### What is required
Rewrite the stretch from the line containing "The height and width of the screenshot is (728, 1366)." through the end of the records, replacing "zoom plus button" with "zoom in button" and leaving everything else unchanged.

### Exercise input

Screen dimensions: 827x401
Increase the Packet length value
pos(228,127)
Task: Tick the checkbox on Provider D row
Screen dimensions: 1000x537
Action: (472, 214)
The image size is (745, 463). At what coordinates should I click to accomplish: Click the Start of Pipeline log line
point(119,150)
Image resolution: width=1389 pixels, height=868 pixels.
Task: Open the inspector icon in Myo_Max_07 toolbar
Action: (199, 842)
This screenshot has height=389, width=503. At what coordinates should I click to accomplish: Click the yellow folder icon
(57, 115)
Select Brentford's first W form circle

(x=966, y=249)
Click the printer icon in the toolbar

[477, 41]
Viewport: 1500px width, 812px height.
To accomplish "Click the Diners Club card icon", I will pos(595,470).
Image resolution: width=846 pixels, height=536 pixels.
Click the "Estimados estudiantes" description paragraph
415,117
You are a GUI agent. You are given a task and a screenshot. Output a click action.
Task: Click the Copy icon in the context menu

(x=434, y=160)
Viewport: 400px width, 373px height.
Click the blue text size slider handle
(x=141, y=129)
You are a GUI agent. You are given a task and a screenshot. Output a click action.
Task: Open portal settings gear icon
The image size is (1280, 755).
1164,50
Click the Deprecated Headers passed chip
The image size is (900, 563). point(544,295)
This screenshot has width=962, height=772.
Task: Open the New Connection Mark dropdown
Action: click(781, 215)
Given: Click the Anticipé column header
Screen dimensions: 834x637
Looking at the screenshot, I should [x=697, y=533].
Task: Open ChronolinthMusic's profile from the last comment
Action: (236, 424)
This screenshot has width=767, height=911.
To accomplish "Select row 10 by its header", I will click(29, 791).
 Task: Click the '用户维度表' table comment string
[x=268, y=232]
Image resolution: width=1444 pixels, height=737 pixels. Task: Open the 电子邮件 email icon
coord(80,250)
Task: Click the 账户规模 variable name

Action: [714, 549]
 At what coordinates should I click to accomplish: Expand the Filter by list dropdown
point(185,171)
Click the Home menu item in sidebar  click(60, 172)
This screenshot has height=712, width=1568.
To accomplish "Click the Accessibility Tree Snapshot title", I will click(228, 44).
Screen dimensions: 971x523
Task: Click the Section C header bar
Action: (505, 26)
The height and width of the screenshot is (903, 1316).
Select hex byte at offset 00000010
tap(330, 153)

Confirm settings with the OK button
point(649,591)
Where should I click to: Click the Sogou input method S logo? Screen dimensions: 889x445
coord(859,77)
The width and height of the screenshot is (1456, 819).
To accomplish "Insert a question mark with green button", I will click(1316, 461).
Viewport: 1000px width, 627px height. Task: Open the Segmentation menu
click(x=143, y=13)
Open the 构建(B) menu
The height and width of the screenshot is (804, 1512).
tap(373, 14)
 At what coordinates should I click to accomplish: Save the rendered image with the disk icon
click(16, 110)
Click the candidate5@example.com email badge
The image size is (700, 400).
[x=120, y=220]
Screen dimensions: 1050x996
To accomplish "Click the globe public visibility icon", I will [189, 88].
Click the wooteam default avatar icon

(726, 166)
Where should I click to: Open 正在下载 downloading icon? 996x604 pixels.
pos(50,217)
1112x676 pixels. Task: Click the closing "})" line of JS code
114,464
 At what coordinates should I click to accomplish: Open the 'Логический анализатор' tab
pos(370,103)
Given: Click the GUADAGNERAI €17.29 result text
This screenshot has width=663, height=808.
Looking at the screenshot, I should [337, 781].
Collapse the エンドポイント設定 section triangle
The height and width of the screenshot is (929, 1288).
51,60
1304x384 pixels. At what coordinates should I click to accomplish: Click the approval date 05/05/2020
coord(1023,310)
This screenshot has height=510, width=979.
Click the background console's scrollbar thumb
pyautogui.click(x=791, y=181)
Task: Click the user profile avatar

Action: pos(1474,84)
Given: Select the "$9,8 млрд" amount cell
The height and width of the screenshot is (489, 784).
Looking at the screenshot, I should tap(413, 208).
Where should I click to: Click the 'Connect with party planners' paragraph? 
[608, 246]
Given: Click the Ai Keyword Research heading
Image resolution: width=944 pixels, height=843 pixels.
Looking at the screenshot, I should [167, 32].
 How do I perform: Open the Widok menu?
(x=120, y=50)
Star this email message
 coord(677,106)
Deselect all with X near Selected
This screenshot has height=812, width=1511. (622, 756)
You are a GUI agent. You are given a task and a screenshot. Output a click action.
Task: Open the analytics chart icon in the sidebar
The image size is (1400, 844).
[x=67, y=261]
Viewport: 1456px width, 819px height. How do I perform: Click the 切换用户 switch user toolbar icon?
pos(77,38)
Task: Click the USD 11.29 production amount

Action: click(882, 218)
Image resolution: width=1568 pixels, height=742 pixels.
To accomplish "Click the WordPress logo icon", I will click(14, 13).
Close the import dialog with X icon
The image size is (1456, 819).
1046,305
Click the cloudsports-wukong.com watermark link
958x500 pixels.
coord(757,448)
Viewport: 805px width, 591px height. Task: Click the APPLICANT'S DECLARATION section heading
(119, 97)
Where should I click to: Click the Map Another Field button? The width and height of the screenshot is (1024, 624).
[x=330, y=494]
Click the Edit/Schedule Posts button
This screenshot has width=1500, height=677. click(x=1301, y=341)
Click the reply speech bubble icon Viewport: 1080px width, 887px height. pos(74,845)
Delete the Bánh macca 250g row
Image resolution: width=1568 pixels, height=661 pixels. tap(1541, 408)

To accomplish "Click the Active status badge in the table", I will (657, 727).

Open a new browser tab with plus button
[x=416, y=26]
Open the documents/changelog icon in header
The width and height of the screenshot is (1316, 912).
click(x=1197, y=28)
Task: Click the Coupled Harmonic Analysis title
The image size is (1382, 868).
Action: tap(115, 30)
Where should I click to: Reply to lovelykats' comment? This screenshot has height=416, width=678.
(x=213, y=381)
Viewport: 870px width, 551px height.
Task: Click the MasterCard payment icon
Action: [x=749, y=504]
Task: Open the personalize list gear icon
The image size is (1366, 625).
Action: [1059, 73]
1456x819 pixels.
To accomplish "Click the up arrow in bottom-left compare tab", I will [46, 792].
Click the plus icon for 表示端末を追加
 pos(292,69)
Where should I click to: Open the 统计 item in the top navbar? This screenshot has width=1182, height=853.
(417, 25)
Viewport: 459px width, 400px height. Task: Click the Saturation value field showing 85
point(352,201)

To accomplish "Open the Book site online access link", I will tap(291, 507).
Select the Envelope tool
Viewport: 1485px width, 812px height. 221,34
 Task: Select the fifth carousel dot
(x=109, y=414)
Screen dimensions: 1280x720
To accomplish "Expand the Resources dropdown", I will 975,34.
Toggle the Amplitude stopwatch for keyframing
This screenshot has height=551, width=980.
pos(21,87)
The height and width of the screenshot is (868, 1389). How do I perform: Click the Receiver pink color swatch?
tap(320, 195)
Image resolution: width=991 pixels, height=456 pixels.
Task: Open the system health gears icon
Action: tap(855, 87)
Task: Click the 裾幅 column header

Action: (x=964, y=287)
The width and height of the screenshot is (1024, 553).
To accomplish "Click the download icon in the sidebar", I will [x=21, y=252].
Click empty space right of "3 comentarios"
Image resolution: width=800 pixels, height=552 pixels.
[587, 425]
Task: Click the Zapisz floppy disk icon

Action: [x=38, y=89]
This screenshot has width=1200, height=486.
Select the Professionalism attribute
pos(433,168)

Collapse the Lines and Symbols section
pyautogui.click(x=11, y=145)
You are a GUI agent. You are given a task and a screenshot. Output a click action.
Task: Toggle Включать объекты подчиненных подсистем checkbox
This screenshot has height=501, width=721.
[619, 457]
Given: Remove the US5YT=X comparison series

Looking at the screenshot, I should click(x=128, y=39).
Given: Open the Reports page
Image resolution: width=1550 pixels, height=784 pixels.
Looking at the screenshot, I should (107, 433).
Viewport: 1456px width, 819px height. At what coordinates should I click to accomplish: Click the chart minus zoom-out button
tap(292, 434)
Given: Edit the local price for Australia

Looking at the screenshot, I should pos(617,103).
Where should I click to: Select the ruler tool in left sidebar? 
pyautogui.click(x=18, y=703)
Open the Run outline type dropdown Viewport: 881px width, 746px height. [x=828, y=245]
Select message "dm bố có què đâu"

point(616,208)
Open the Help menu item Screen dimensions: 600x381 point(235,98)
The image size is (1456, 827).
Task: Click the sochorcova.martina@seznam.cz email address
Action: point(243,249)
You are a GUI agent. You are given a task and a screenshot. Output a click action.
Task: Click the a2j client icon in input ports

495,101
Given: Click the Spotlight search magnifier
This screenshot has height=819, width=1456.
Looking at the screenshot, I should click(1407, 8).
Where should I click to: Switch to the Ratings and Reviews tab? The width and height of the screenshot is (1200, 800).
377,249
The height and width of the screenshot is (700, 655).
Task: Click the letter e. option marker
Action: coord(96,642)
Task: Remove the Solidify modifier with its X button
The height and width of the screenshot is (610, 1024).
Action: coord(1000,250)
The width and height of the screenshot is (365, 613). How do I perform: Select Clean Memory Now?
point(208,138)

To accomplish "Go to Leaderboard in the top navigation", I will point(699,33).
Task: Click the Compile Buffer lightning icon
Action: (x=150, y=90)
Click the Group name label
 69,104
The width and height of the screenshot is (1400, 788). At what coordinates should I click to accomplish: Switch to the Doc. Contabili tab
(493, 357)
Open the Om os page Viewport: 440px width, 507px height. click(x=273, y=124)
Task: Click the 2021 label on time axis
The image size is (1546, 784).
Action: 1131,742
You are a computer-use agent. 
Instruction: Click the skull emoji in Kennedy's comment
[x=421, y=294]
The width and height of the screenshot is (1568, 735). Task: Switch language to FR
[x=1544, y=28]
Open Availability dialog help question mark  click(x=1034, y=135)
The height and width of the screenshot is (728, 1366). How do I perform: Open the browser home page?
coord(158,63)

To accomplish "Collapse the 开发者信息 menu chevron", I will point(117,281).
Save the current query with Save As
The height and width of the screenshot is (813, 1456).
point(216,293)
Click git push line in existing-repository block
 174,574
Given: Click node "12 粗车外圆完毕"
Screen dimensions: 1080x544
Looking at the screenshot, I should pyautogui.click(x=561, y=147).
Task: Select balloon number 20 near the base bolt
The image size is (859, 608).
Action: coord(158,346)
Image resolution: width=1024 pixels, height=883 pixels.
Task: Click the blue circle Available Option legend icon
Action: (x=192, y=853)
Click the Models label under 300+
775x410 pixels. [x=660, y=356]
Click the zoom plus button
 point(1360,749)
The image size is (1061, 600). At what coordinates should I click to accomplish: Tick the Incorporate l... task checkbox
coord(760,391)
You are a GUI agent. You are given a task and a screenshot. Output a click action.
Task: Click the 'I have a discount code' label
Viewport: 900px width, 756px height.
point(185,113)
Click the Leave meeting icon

### Exercise output
The height and width of the screenshot is (728, 1366). How do I perform: Open the browser home page?
coord(158,63)

To accomplish "Collapse the 开发者信息 menu chevron", I will point(117,281).
Save the current query with Save As
The height and width of the screenshot is (813, 1456).
point(216,293)
Click git push line in existing-repository block
 174,574
Given: Click node "12 粗车外圆完毕"
Screen dimensions: 1080x544
Looking at the screenshot, I should pyautogui.click(x=561, y=147).
Task: Select balloon number 20 near the base bolt
The image size is (859, 608).
Action: coord(158,346)
Image resolution: width=1024 pixels, height=883 pixels.
Task: Click the blue circle Available Option legend icon
Action: (x=192, y=853)
Click the Models label under 300+
775x410 pixels. [x=660, y=356]
Click the zoom in button
 point(1360,749)
The image size is (1061, 600). At what coordinates should I click to accomplish: Tick the Incorporate l... task checkbox
coord(760,391)
You are a GUI agent. You are given a task and a screenshot. Output a click action.
Task: Click the 'I have a discount code' label
Viewport: 900px width, 756px height.
point(185,113)
Click the Leave meeting icon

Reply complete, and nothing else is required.